Digitaler Kulturwandel
Das zurzeit wegen der Pandemie geschlossene Stadttheater Gießen gehört zu den ersten Mitgliedern eines Netzwerks digitalaffiner Theater. Bereits 17 Häuser aus dem deutschsprachigen Raum haben sich im „theaternetzwerk.digital“ zusammengeschlossen, um den digitalen Kulturwandel gemeinsam, aktiv und selbstbestimmt mit den Mitteln der Kunst zu gestalten.„Initiiert von der Akademie für Theater und Digitalität in Dortmund und dem Staatstheater Augsburg sehen die Mitgliedshäuser den digitalen Kulturwandel und die damit verbundenen Transformationsprozesse als Bereicherung ihrer Arbeit. Sie planen, ihre kommenden Spielpläne um eine gesamt-theatral verstandene digitale Strategie zu bereichern. Das Netzwerk versteht sich dafür als Plattform für Wissensaustausch und Kooperation. Erfahrungen mit digitalen Techniken können so wechselseitig zur Verfügung gestellt werden“, schreibt das 1907 eröffnete Theaters der mittelhessischen Universitätsstadt in einer Pressemitteilung.
Digitaler Denkweise annähern
Das Stadttheater Gießen sieht es als unabdingbar an, sich einer digitalen Denkweise anzunähern. Der Umgang mit neuer Technologie kann aus dem Blickwinkel, aus dem sie entstanden ist, besser eingeübt werden. Dabei ist es wichtig, analoge Formate nicht in digitale Räume zu zwingen, sondern zum digitalen Raum auch die passende künstlerische Form zu finden.
Herausforderungen annehmen
„Die mannigfaltigen Prozesse der Digitalisierung sind ohne die ‚Große Transformation‘, die bevorstehenden globalen Umweltveränderungen und den daraus resultierenden Menschheitsaufgaben, nicht zu denken“, betont Stadttheater-Intendantin Cathérine Miville. Patrick Schimanski (Leitung digitale Prozesse am Stadttheater) führt weiter aus: „Beide epochalen Transformationen, die Digitalisierung und der Klimawandel, sind als eine gemeinsame Herausforderung zu betrachten. Theater sollten als zentrale Orte im Stadtraum mit gutem Beispiel vorangehen und die Möglichkeiten, welche die Digitalisierung auch im Bereich der Nachhaltigkeit bietet, nutzen und stetig ausbauen.
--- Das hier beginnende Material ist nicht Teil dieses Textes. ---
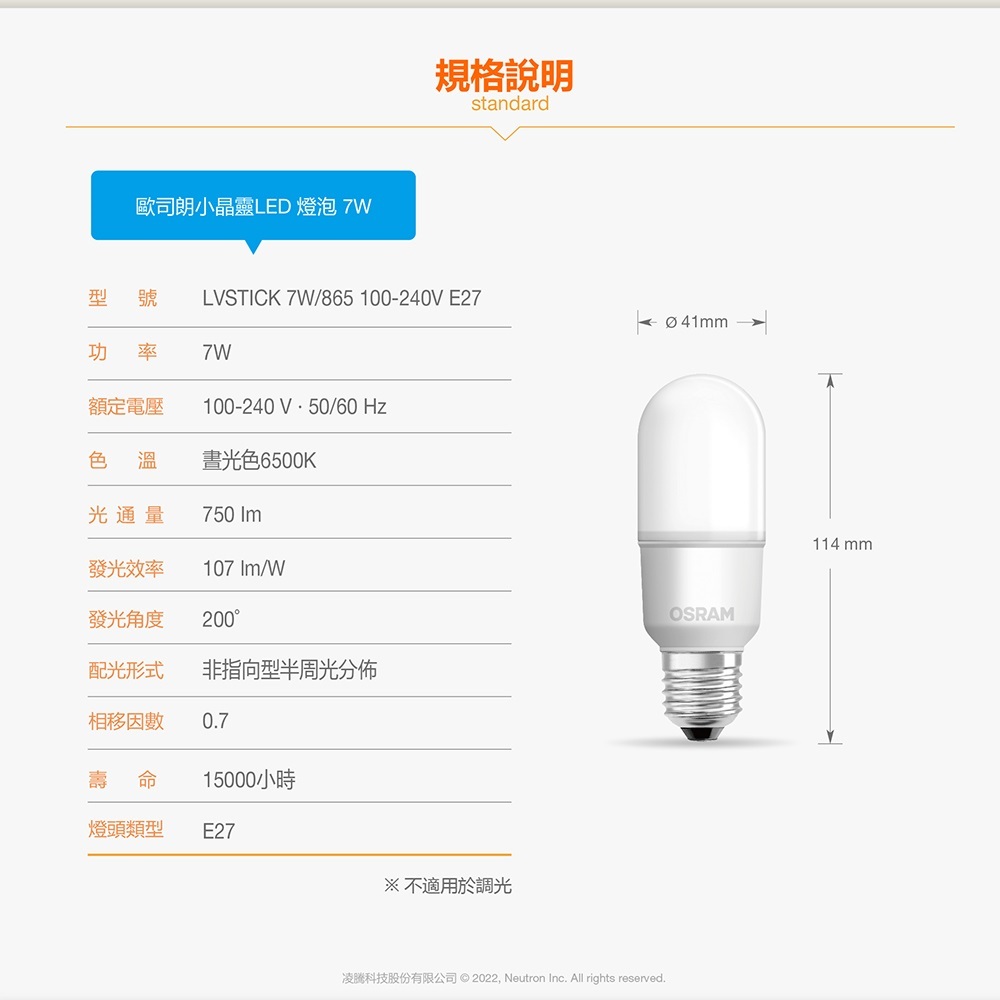
Task: Click the orange downward chevron under the title
Action: click(505, 133)
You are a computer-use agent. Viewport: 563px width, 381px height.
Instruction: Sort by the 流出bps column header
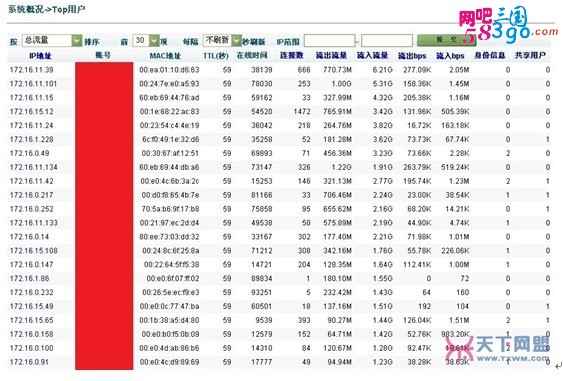point(412,56)
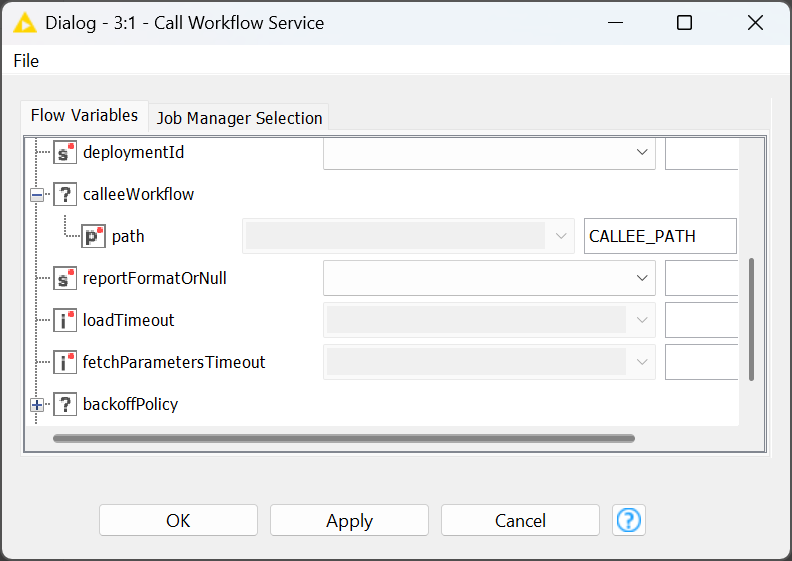
Task: Expand the backoffPolicy tree node
Action: 37,405
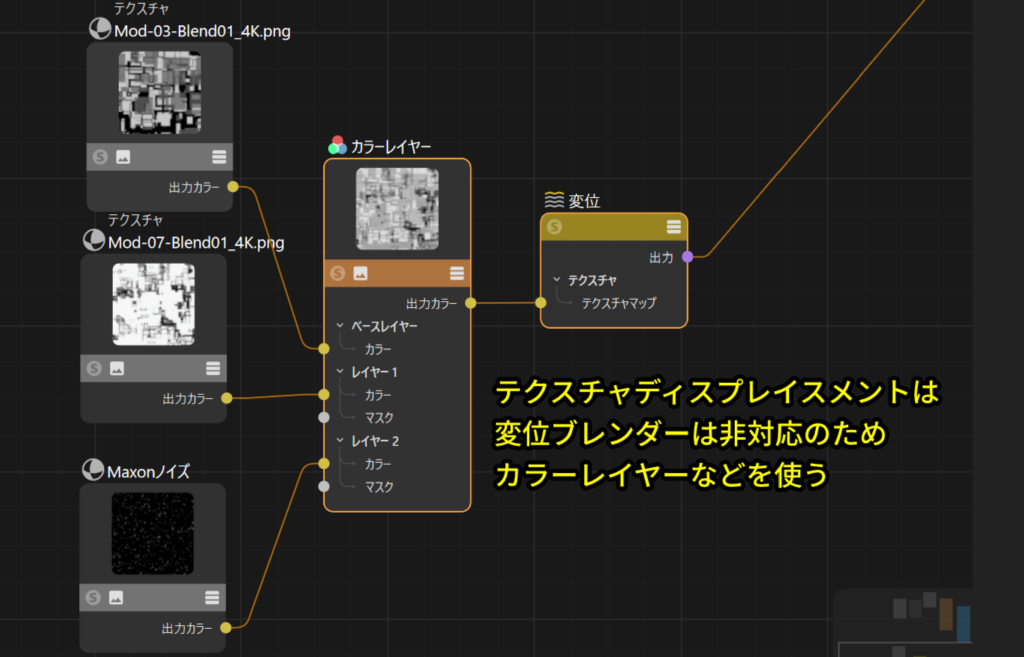Toggle the preview image icon on Mod-07 node

(x=117, y=368)
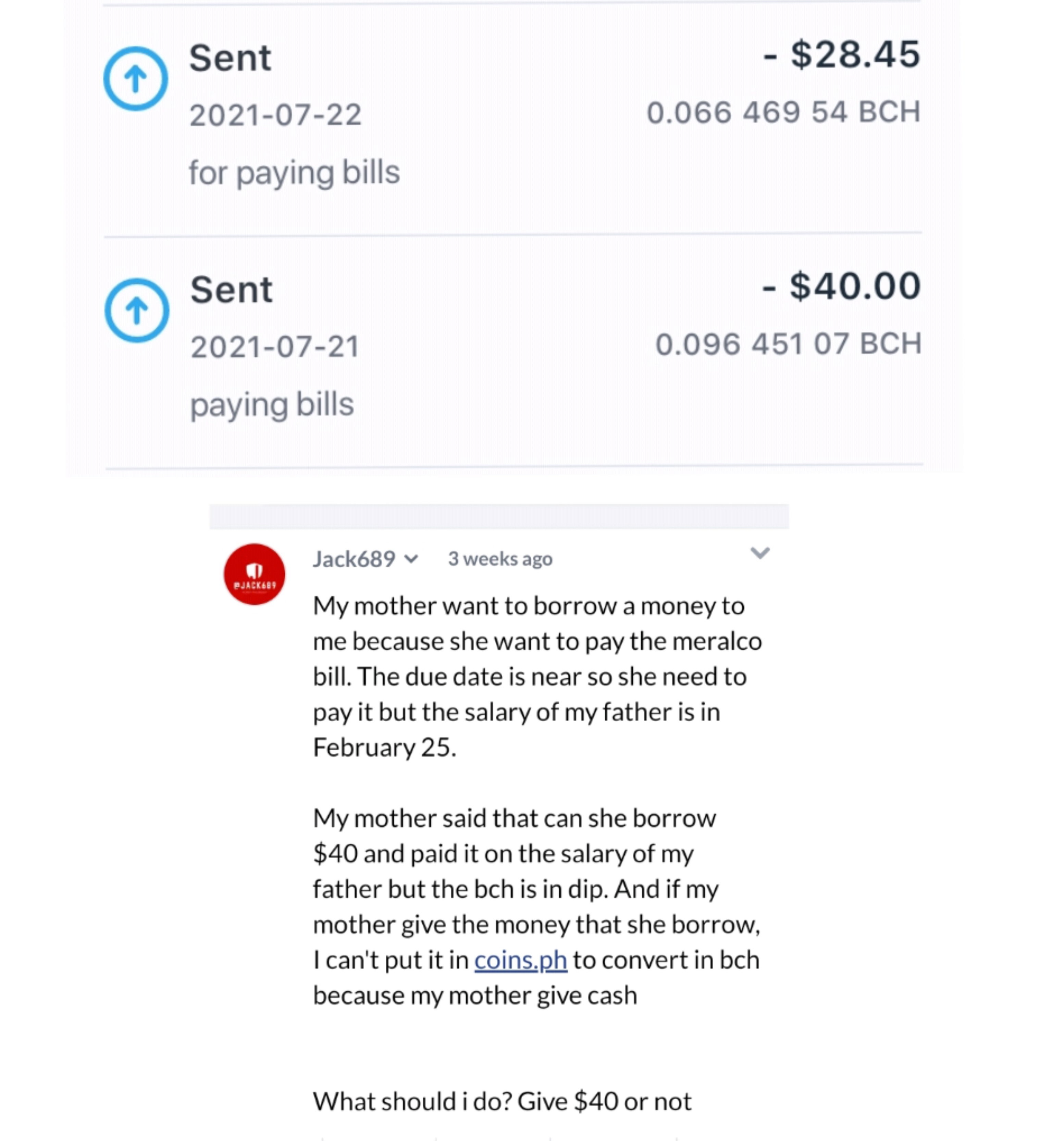Click the '3 weeks ago' timestamp
Viewport: 1064px width, 1141px height.
click(500, 559)
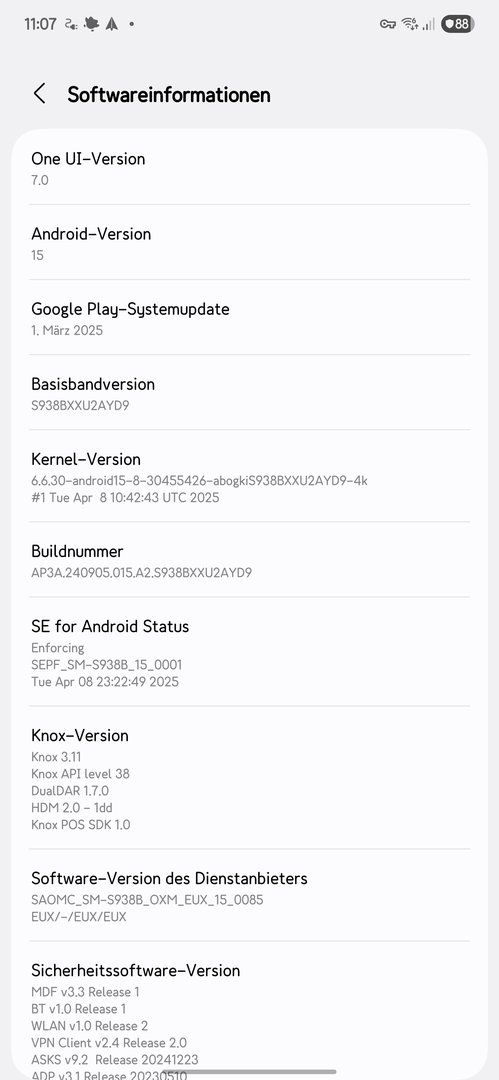Tap Buildnummer entry
499x1080 pixels.
(250, 560)
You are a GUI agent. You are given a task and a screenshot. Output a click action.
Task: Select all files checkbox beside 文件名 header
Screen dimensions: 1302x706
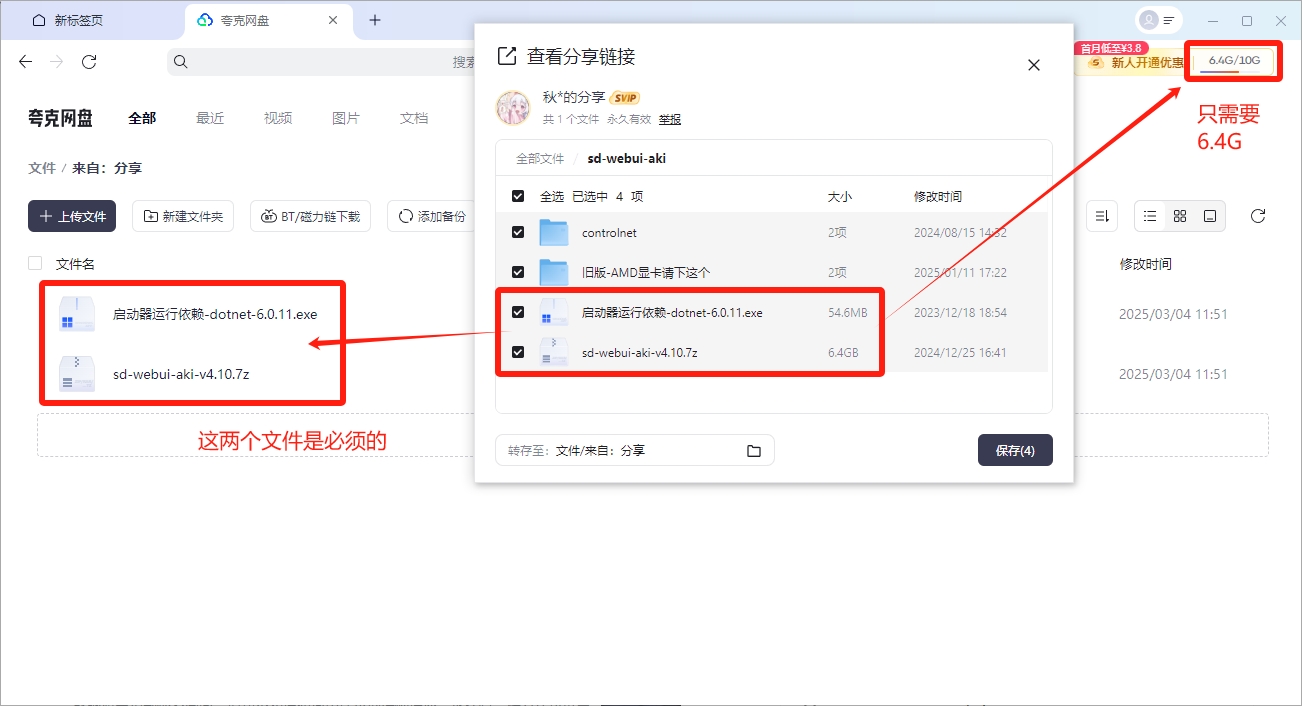[35, 263]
Dazu bedarf es einer interdisziplinären Öffnung und einer Präferenz der ‚Commons‘ gegenüber den sich immer mehr ausdifferenzierenden ‚postdemokratischen‘ Entwicklungen, welche die Digitalisierung bedauerlicherweise mit sich bringt.“ Soweit die Pressemeldung des Gießener Stadttheaters.
Wandel machte keinen Bogen
„Das Digitale ist längst kein Nebenschauplatz unseres täglichen Lebens mehr. Der digitale Kulturwandel, der alle Teile der Gesellschaft umfasst, macht keinen Bogen um die Theater, sondern beeinflusst unser aller Wirken und Tun“, erklärt das theaternetzwerk.digital. Gerade jetzt, ein Jahr nach dem ersten Lockdown, sei klar: „Das Digitale wird als Erbe dieser Zeit auch in einer post-pandemischen Theaterlandschaft seinen Platz behalten. Von einem Gegensatz zwischen digital und analog zu sprechen, ist damit nicht mehr zeitgemäß. Digitale Technologien, vor Ort oder in Ausspielungen sind allgegenwärtig, sei es in Wissenschaft, Wirtschaft, Politik oder auch in den privatesten Bereichen.“
Bühnenraum ins Digitale erweitern
Der digitale Transformationsprozess habe schon vor 2020 begonnen, die Räume gesellschaftlicher Debatte seien bereits vor der Pandemie digital geworden. So bringe der digitale Wandel ein grundsätzliches Infragestellen zentraler Grundfesten des Kulturbereichs mit sich: von Inszenierungsweisen über Nutzungsformen und Plattformneutralität bis hin zu Wertehierarchien. „Er verändert und fordert uns, unsere Arbeit neu zu überprüfen. Wir wollen den digitalen Wandel aktiv und mit den Mitteln der Kunst gestalten; wir möchten uns neue Spiel- und Handlungsräume erschließen, wollen den physischen Bühnenraum ins Digitale erweitern und neue Formen der Zusammenarbeit testen“, so das digitale Theaternetzwerk.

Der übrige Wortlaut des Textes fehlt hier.